- Article -

# Buying a van



## eastwind (Jun 18, 2016)

I need to buy some kind of a used cargo van to go haul my stuff down from storage in Laredo. 

I'm really nervous about this, and am looking for any advice on the process. I've only bought new vehicles twice in my life, and have never bought used. (I had hand-me-downs too, but the point is I didn't buy them from dealers).

I'm only a little mechanically inclined, but not good with cars, and unless a fault is obvious I'll probably miss it. I can look for rust, oil puddles under the vehicle and really obvious stuff, but not the more subtle signs of a lemon. 

I'm thinking that I should buy from a used or semi-new car dealer to avoid some of the worst pitfalls (like paying for a vehicle the seller doesn't actually own). But how to avoid being sold the vehicle they want to get rid of rather than the one that's the best they have that meets my needs?

I need to find something that will get me to Laredo and back. It's a 30 hour trip from Cancun, so I need it to not break down for the first 100 hours.

I plan to only keep this vehicle for a year or less, once my stuff is retrieved i will think about trading it for something smaller. I don't want to buy new for this since I won't be keeping it long.

Some may ask "why not rent?". My understanding is that to drive it into the US to pick up my stuff, I need to be the owner. Please advise if that's not correct. A rental would be perfect if it's possible, but I don't know where to rent a truck I can drive across country and into the US.


----------



## MangoTango (Feb 8, 2020)

My rapid/random thoughts. 
This 'cargo van' you have in mind - is it the kind which has a roll up back door type thing or is it about the size of a van that might carry 8 people at an airport to their hotel ?
When you look around Cancun - do you see a lot of these vans on the street ?
Were you thinking of getting a menaje at the consulate in Laredo ? Can you ?
Have you mentioned your intentions to the owner of whatever warehouse you are using in Laredo ? Maybe he knows someone who could bring your stuff to you. I doubt your situation is unique.
Is Estafeta in Cancun. I know they are in Laredo. I would have see if maybe they could bring you your stuff. 

I know the world changes. I know that we were given soo much bad information when we moved down and we accomplished things we were told were not possible. A smile, some decent Spanish and a pocket of pesos help.

We pulled a trailer behind an SUV, both with US plates into Mexico. When we got to our destination we imported both vehicles. We still have the SUV. It took us maybe 3-4 years to sell the trailer. There simply aren't that many here. 

We imported our vehicles, using an import broker, at Aduana in Mexico City. We never returned to the border. I'm sure Aduana has a presence in Cancun.


----------



## eastwind (Jun 18, 2016)

I was thinking of the airport bus sized thing, maybe with a raised ceiling. They are typically called 20 passenger vans. You can fit 20 children in them (but probably only 12 US-sized adults), and they get used for school buses. There are tons of those on the streets here in Cancun, there must be some used around, though the seats would be a bother - I could take them out, leave them here, and then put them back in afterwards, but I'd just as soon buy a van without them. A ford transit is another thing, a bit more oriented towards cargo than passengers, less frequently seen here.

Records of locating words and elements
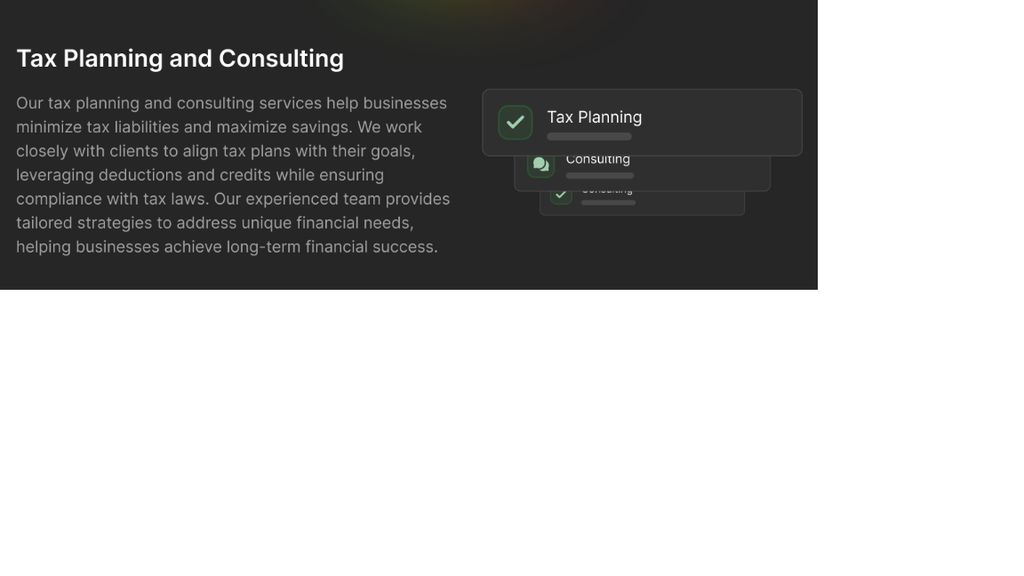Click the gray placeholder bar on the bottom card

tap(608, 202)
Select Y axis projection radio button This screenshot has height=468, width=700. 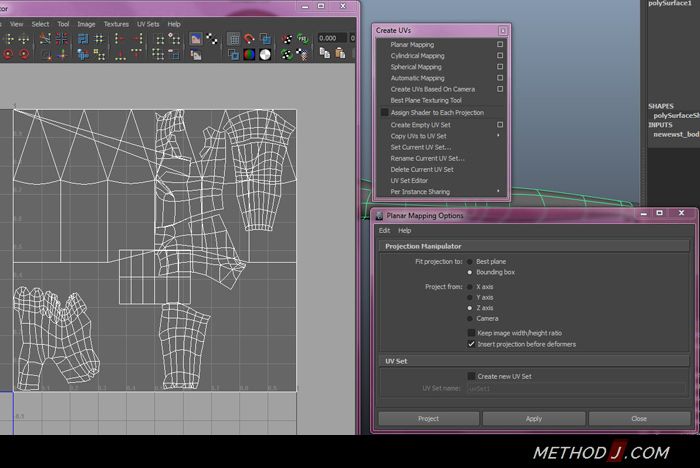pyautogui.click(x=470, y=297)
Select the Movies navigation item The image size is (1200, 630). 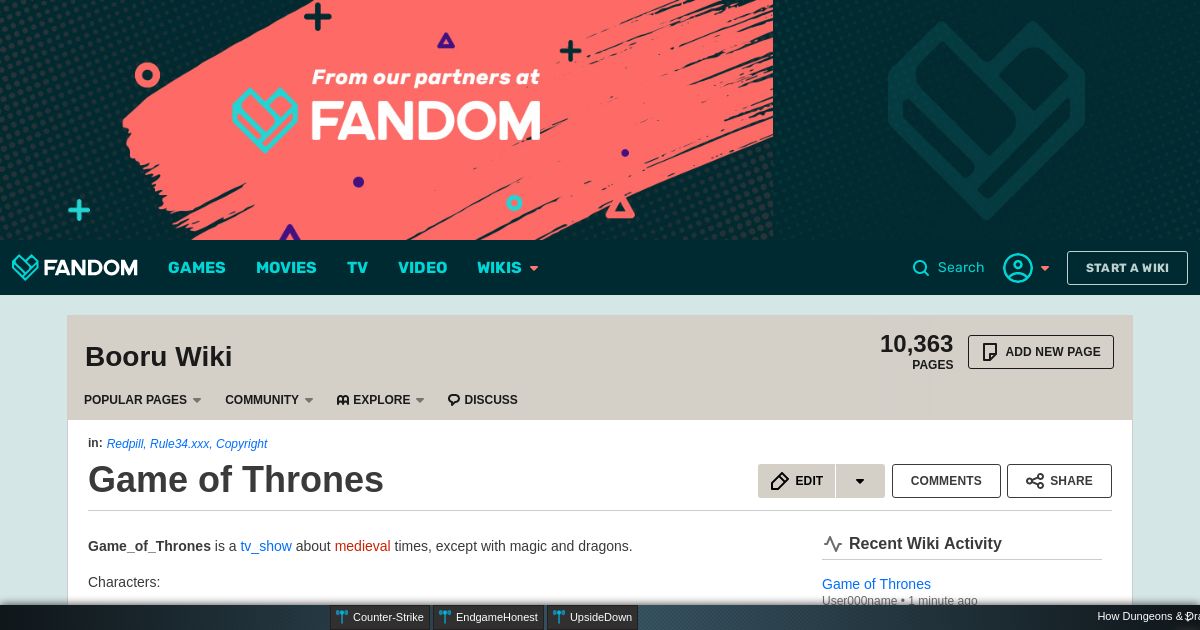286,268
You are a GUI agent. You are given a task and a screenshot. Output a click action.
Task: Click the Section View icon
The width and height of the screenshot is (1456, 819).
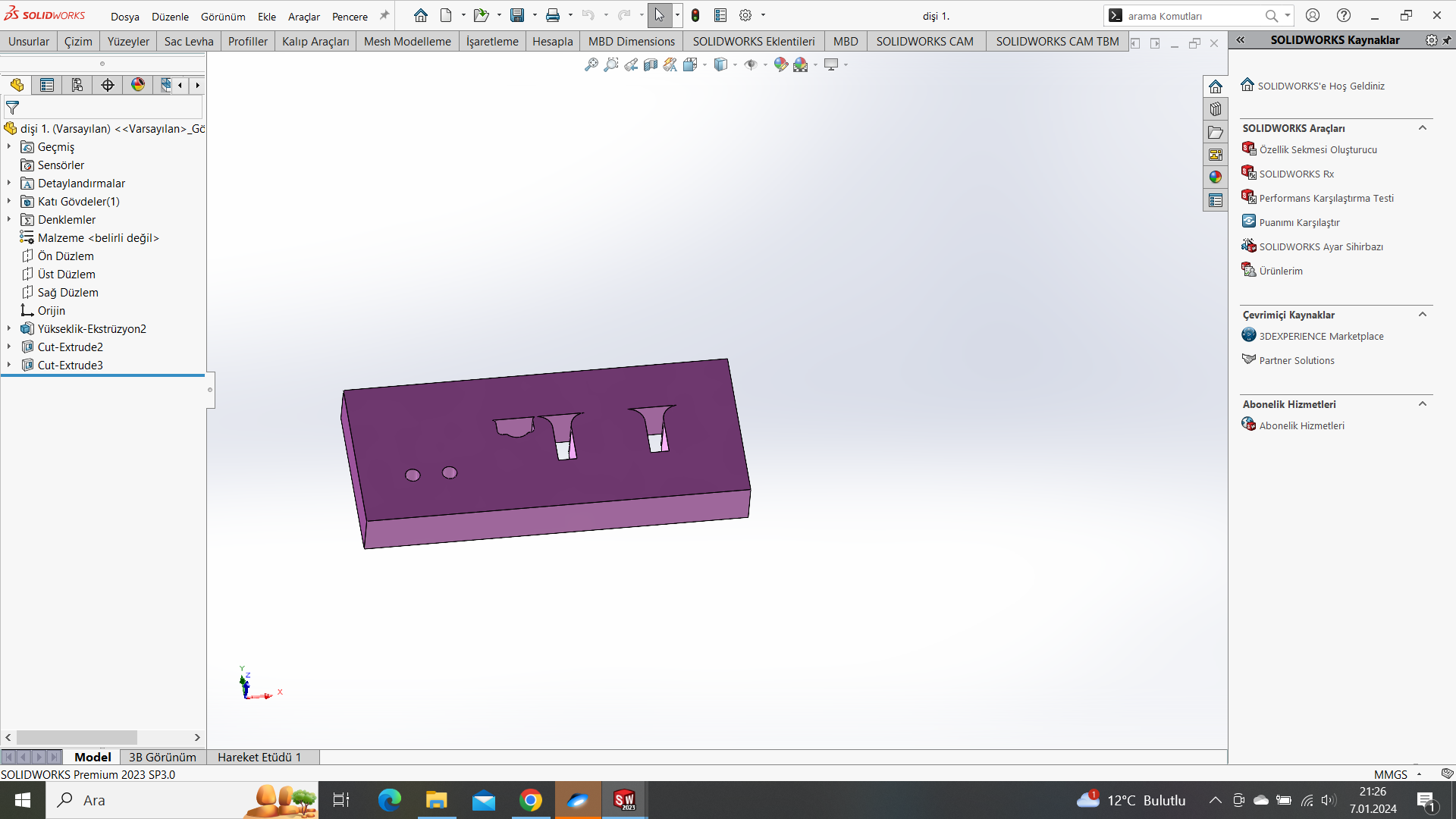pyautogui.click(x=651, y=65)
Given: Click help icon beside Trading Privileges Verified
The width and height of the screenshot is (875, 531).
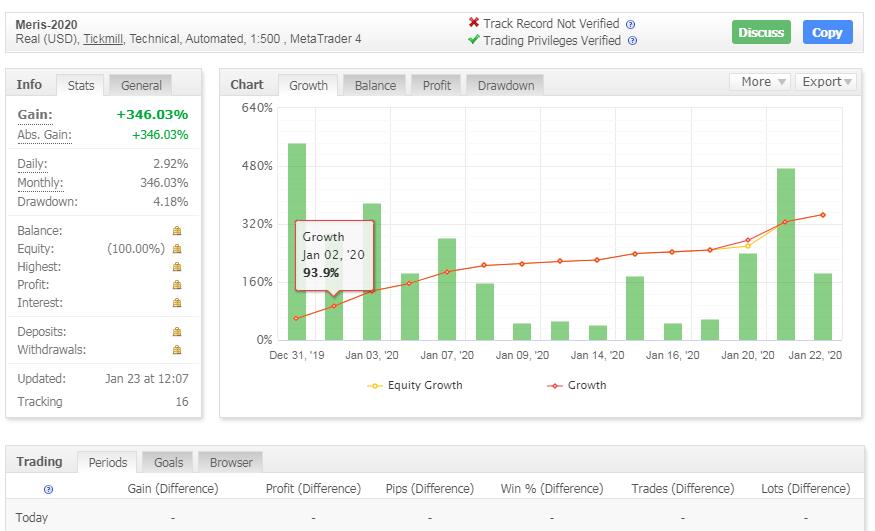Looking at the screenshot, I should (x=630, y=41).
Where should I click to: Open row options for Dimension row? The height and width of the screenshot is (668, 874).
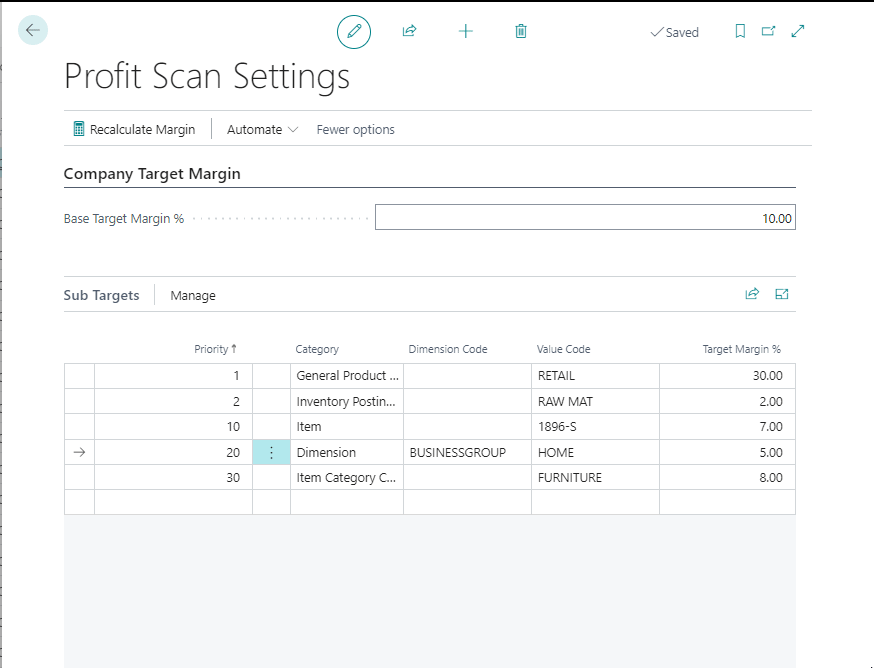[x=271, y=453]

- Set task 1 -
According to the van-buying thread, how long is the trip from Cancun to Laredo?
- Set task 2 -
Reproduce part of the van-buying thread word for word: begin at the words "## MangoTango (Feb" and stop after "their hotel ?".

- Final result 1 -
It's a 30 hour trip.

- Final result 2 -
## MangoTango (Feb 8, 2020)

My rapid/random thoughts. 
This 'cargo van' you have in mind - is it the kind which has a roll up back door type thing or is it about the size of a van that might carry 8 people at an airport to their hotel ?